This bloodsucking leech of a world which just seemed to keep taking until Hal had no more left to give…it had finally thrown something back. Leda was the break of sun through storm clouds; she was flower petals mingling with the sand and heat of the desert. She had returned.

Hal held Leda at arm’s length, unable to speak, taking in the girl’s outlandish clothes ˗ the shirt and trousers twice her size, besmirched with mud and torn to rags. Her ill-fitting boots and the heavy sheepskin draped over her shoulders. Her wild curls were plastered to her face with rain and sweat and dirt. She was thin: half-starved, Hal guessed, and pale with exhaustion. And somehow aged, as if in weeks she’d witnessed years. Unwilling to let the girl go again, Hal drew her closer, squeezing her so hard that Leda yelped.

“Where have you been?”

“If I told you, Hal, you might not believe me. I’ll write you another book some day. It all seems more like a story than the truth.”

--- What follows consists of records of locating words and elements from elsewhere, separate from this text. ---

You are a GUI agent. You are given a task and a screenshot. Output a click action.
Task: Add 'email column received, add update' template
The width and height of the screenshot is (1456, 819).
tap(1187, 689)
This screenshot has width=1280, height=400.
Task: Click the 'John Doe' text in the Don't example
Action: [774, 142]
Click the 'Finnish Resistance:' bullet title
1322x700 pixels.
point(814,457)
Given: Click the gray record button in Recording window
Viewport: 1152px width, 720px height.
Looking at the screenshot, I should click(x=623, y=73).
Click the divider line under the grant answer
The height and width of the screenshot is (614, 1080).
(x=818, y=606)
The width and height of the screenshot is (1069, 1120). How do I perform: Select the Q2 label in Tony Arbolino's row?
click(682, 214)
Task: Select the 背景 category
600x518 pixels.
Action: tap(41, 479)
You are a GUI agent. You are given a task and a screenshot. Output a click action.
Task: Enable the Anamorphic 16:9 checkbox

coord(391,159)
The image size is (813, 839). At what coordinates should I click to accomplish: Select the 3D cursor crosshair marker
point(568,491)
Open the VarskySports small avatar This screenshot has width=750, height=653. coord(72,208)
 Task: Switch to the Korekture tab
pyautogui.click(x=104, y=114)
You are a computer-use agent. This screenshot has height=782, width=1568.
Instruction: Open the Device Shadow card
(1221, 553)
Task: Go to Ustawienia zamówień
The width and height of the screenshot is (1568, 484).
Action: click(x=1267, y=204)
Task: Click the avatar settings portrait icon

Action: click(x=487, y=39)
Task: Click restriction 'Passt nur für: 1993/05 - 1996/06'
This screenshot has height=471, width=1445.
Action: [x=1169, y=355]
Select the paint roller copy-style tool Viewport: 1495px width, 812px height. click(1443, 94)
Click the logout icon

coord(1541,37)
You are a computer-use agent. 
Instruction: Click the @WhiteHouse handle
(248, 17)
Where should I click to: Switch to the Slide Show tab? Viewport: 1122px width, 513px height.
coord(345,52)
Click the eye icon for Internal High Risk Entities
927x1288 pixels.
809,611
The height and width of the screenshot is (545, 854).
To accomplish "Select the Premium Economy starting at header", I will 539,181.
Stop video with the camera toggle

Hal read the suffering in Leda’s face, the lines of worry etched into her skin. “A tale to frighten children with?”

Leda looked away. “Something like that.” She gnawed on her lower lip and shivered. “My saviour, Oræl,” she said.

Drawing from Hal’s embrace, she threw an arm around the shoulders of her companion: auburn haired and golden eyed, strong and long of limb, her face freckled, weather-worn and honest. Hal warmed to her immediately.”Is it true?” she asked. “Did you save her?”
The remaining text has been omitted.